Exercise goal — Please set down the data word for word; images do not go in the copy.

******************************

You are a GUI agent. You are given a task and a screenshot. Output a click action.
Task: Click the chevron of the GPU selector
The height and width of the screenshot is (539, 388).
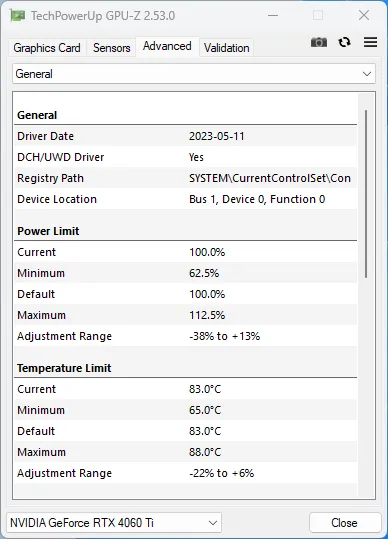213,523
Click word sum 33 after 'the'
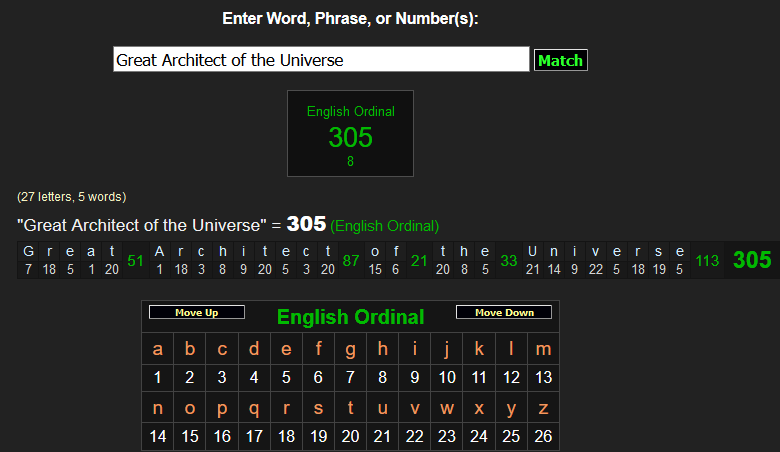The width and height of the screenshot is (780, 452). [509, 261]
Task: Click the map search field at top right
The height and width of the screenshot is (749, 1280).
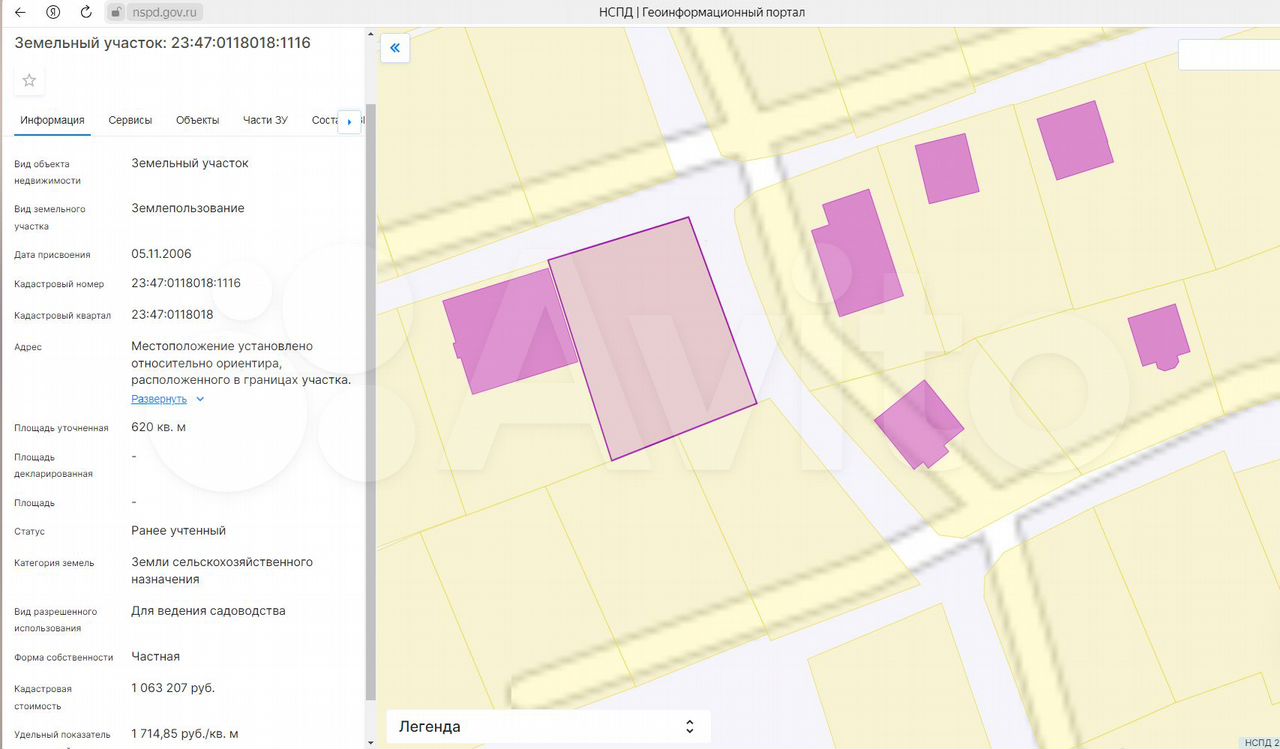Action: pos(1228,55)
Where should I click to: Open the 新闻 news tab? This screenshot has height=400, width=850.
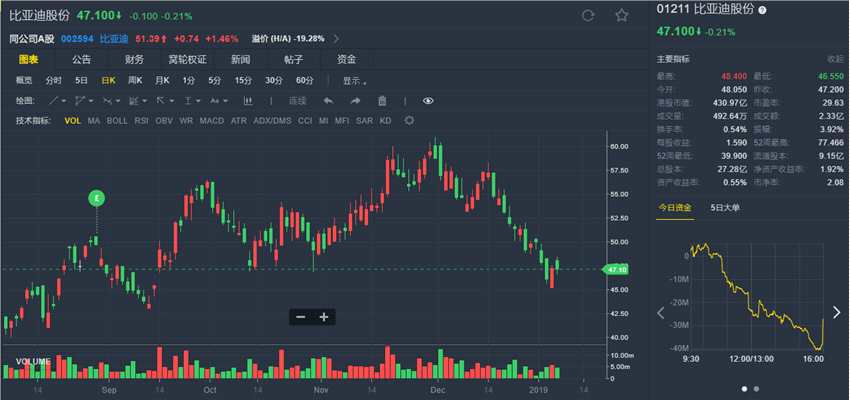tap(241, 59)
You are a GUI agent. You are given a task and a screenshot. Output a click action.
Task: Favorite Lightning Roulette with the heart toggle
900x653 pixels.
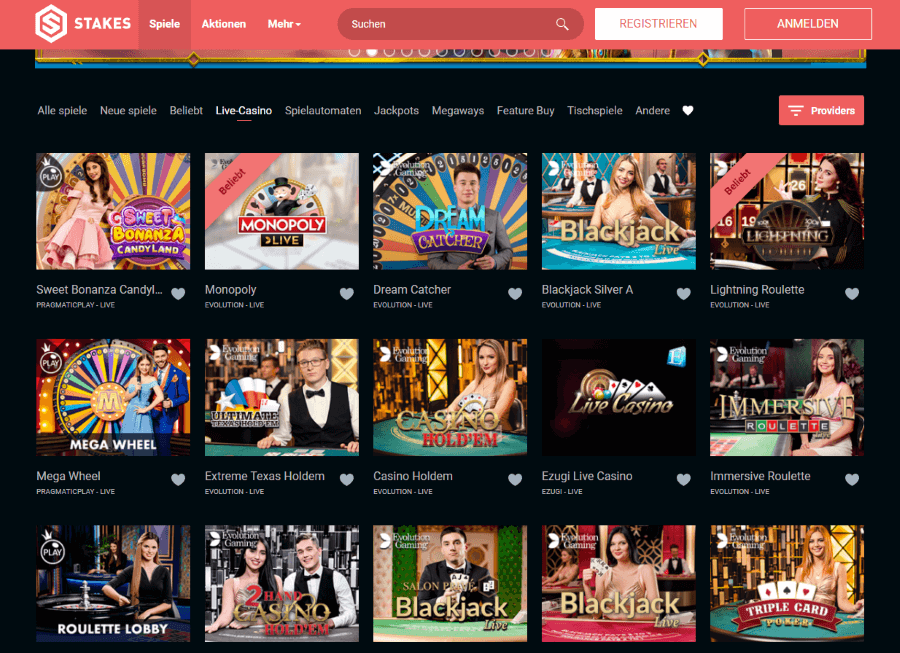(x=852, y=294)
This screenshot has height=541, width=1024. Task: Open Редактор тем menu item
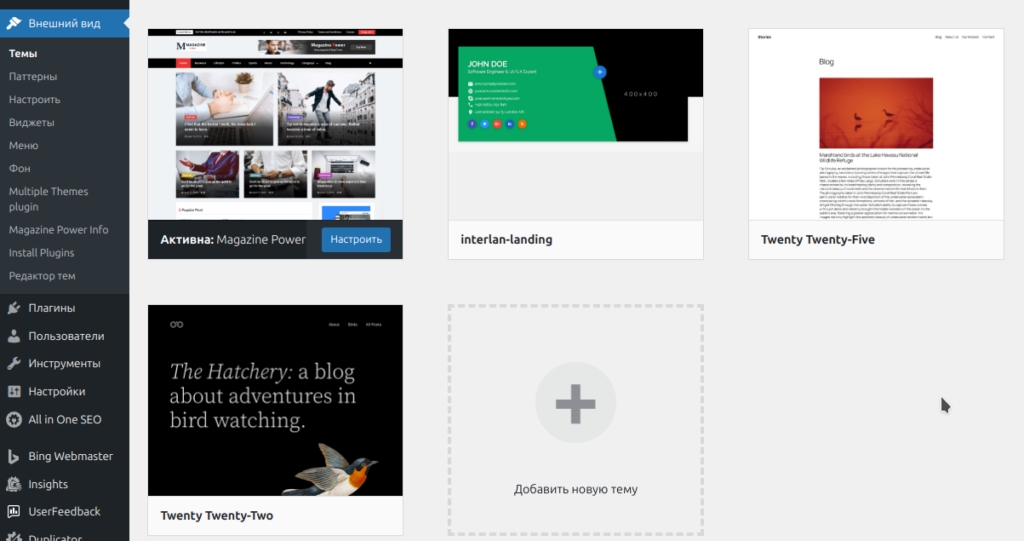[x=42, y=275]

******************************

Written response —
You are a GUI agent. You are given a task and a screenshot. Output a click action.
Task: Click the chevron of the GPU selector
The height and width of the screenshot is (539, 388).
213,523
Click word sum 33 after 'the'
The width and height of the screenshot is (780, 452). [509, 261]
Task: Click the map search field at top right
The height and width of the screenshot is (749, 1280).
Action: pos(1228,55)
Where should I click to: Open the 新闻 news tab? This screenshot has height=400, width=850.
tap(241, 59)
You are a GUI agent. You are given a task and a screenshot. Output a click action.
Task: Favorite Lightning Roulette with the heart toggle
900x653 pixels.
(x=852, y=294)
This screenshot has height=541, width=1024. Task: Open Редактор тем menu item
[x=42, y=275]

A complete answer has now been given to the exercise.